▸ Work to complete
Repeat, line for line, only the span that opens at the "You are a GUI" line and closes at the final line below. Skip the pictures.

▸ Materials provided
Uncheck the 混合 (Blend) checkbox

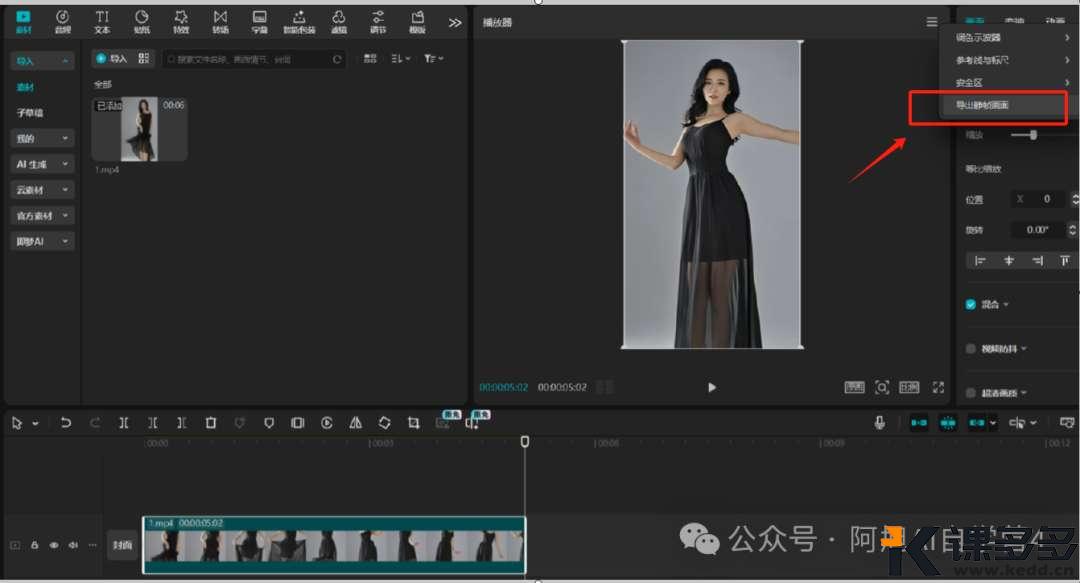click(x=971, y=305)
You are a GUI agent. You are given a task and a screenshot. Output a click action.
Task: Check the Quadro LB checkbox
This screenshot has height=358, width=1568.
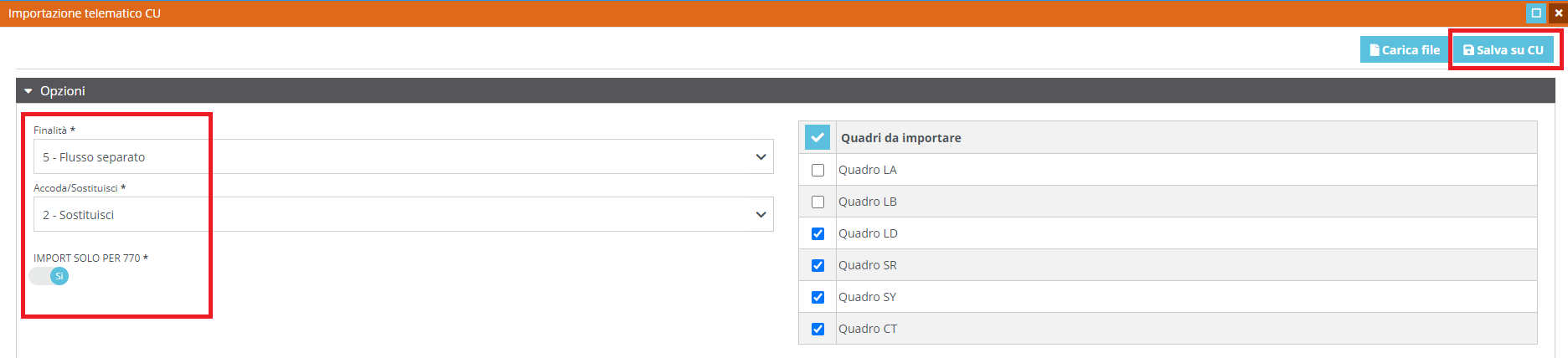[x=818, y=202]
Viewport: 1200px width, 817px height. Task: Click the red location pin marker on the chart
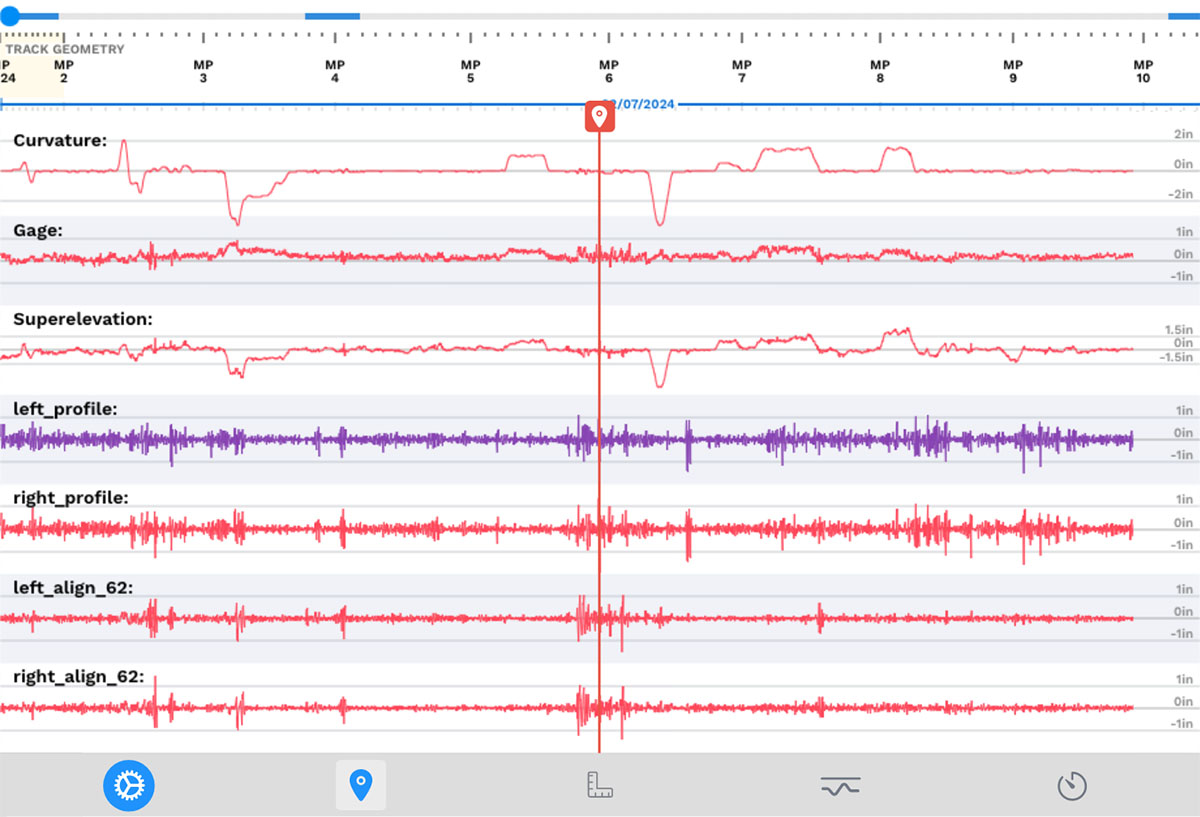pos(599,116)
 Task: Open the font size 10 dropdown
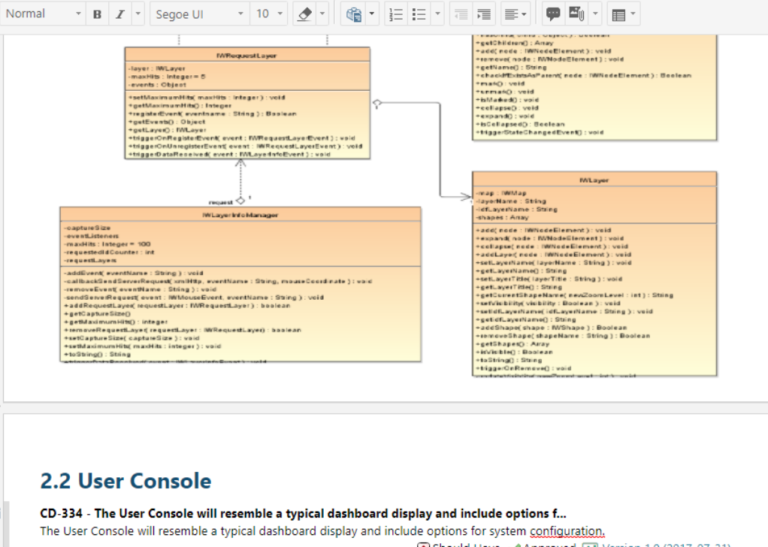point(268,14)
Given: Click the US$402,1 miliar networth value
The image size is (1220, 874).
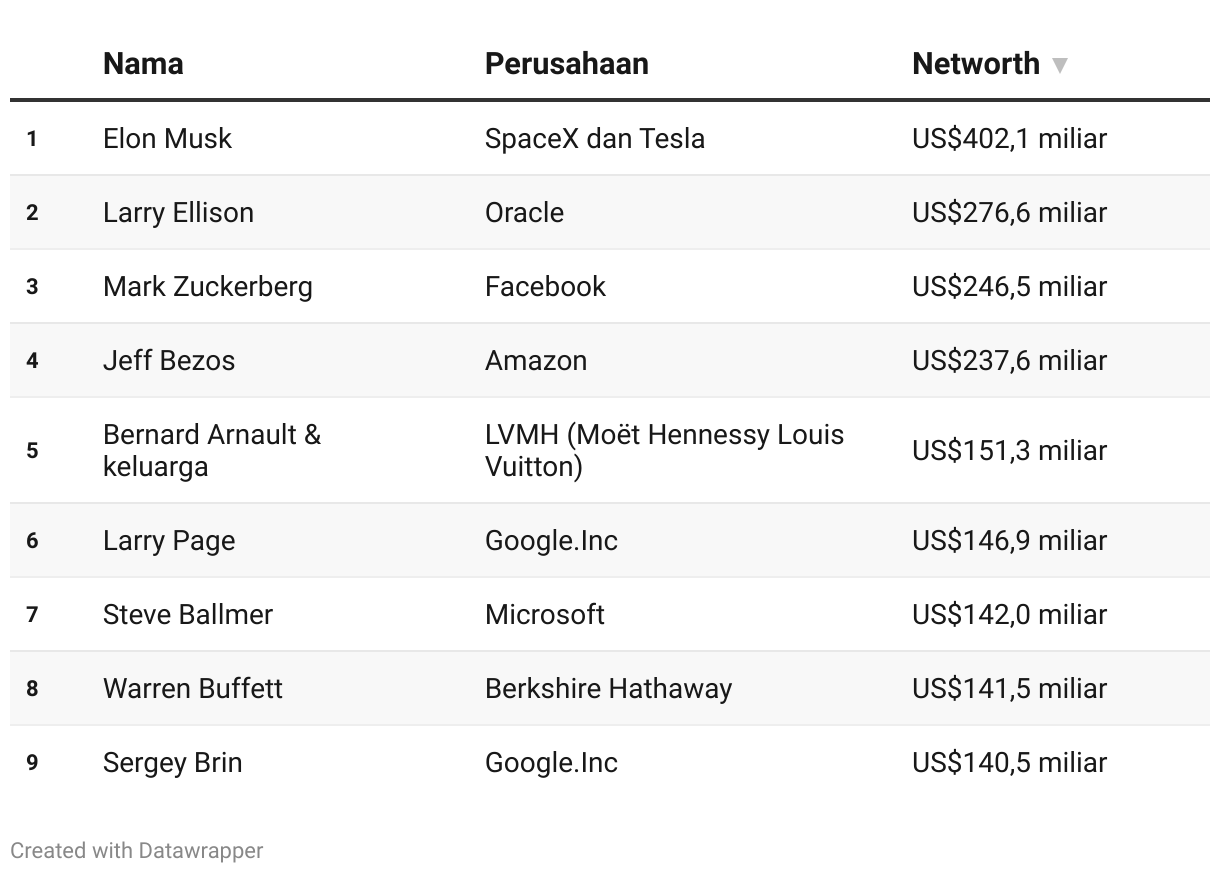Looking at the screenshot, I should pyautogui.click(x=1009, y=138).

▸ The answer
You are a GUI agent. You are given a task and a screenshot. Output a click action.
Task: Check the Quadro LB checkbox
This screenshot has height=358, width=1568.
[x=818, y=202]
Viewport: 1200px width, 817px height. Task: Click the red location pin marker on the chart
pos(599,116)
 Task: Open the font size 10 dropdown
point(268,14)
Given: Click the US$402,1 miliar networth value
The image size is (1220, 874).
Looking at the screenshot, I should pyautogui.click(x=1009, y=138).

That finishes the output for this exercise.